# team work tips for ENTP and a Si-Dom



## olonny (Jun 9, 2014)

Hello Si-users.

I've come here for some help and feedback on how to approach this function. Let me explain.
I am a language teacher currently working on practice. My job is to create original and different classes for students to learn a foreign language (English). I am Ne-dom as you can guess from my being an ENTP and I use a lot of Ni and Ti especially when it comes to languages. Thinking outside of the box, looking for things in an original way, trying the unexpected has always been very easy to me (but, yeah, my organizing skills are horrible :laughing: ). 

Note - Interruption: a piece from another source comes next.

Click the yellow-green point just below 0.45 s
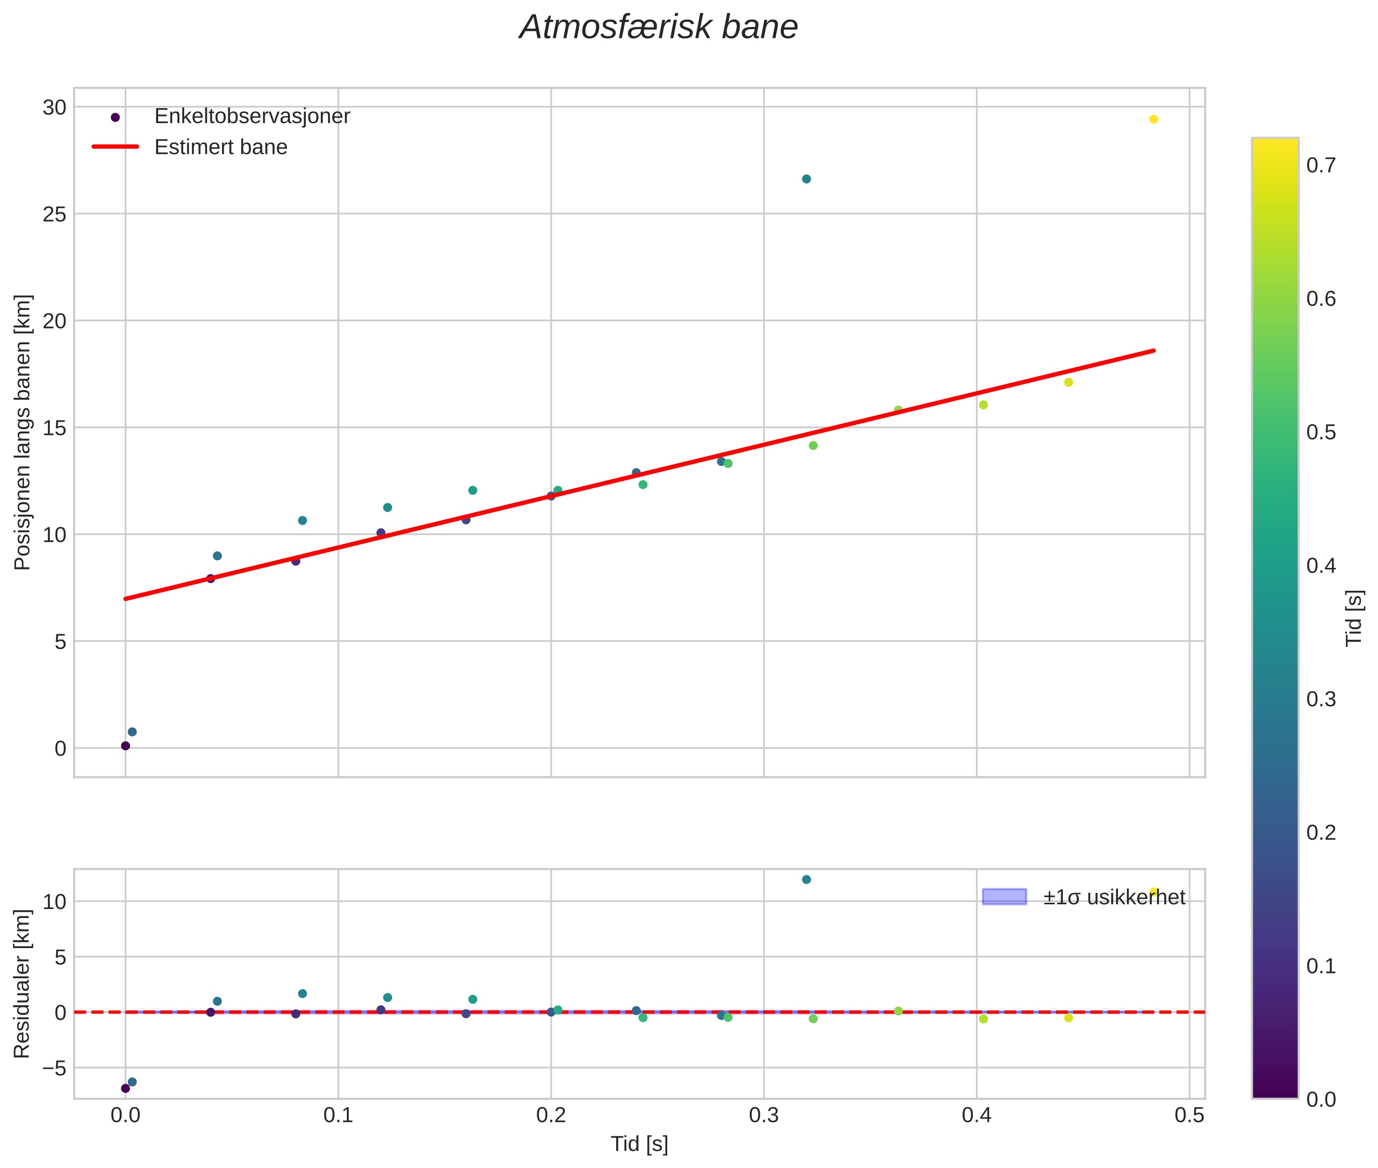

The thing is, now I need to do work team with this workmate who is some sort of Si-dom and who is at a loss when it comes to using Ne and Ni. Moreover, I'm verbally extroverted, I work better when in a group where I can express my ideas out loud and I'm an auditory learner (meaning, I understand information better when I hear it) whereas he is an introverted who needs to understand things inside his head before expressing them out loud and who's a visual leaner (he understands info better when he reads it or sees some sort of diagrams or pictures). So, as you can see we are totally different and we basically don't understand each other. For the time being there's only the two of us, so there's no way we can switch partners. And I like challenges and I believe he's not a bad guy, so I would really like to give him a try as a coworker. 
For those of you, mainly introverts, with a strong Si and/or lack of Ne/Ni, or who know a lot about this, my questions are the following:
- You tend to rely on your past experiences so, how do you come up with an original idea, something you've never seen before? 
- How would you like to be approached when explaining/sharing totally new and different activities you've never experienced before? 
- From where do you normally start your brainstorming? 

Any other feedback on Si vs. Ne-Ni in a working environment is more than welcome :happy:


----------



## jcal (Oct 31, 2013)

olonny said:


> You tend to rely on your past experiences so, how do you come up with an original idea, something you've never seen before?


Contrary to the popular (mis)perception, everything we do does not have to come solely from our past experience. We primarily use our past experience as a reference point for navigating the present. Think of it as determining true north before we set out on a journey. Also, don't forget that the "past" is fluid and includes the totality of our experience... even that which we have JUST experienced. 

We come up with new ideas either by brute force (Te crunches through multiple re-arrangements of what we know until we hit a combination that solves the problem at hand), or we do it the same way you do... via Ne. Our issue with Ne is that we don't trust it and will never directly run with a Ne inspiration... we end up taking what Ne comes up with and running it through the Te gauntlet to prove to ourselves that it works.



> How would you like to be approached when explaining/sharing totally new and different activities you've never experienced before?


Explain the root issue objectively, explain why you think your solution will address that problem, then step away. DO NOT expect or press for instant concurrence. If you insist on an instant evaluation, your idea stands a great chance of being rejected out of hand. Give us time/space to evaluate your idea, just as we would do with our own. We might concur, we might not... but if we don't concur with your exact solution we likely will be able to give you specific tweaks that will fix whatever problems we found during our evaluation. 



> From where do you normally start your brainstorming?


There needs to be a specific and well-defined problem to be solved. It takes a lot of effort to solve problems by my preferred brute force data crunching and I don't like wasting it on frivolous issues. 

Once the problem is defined, if it's a group brainstorming session, don't expect me to be throwing out a constant stream of random, unvetted ideas to the group. I don't like to offer ideas I haven't done my due diligence on. Remember... I don't trust my intuition very much at all. It's more likely that I will take in my own ideas and those of the rest of the group and not say much at all until I've crunched all the data and have a fully baked, fully vetted solution to offer.


----------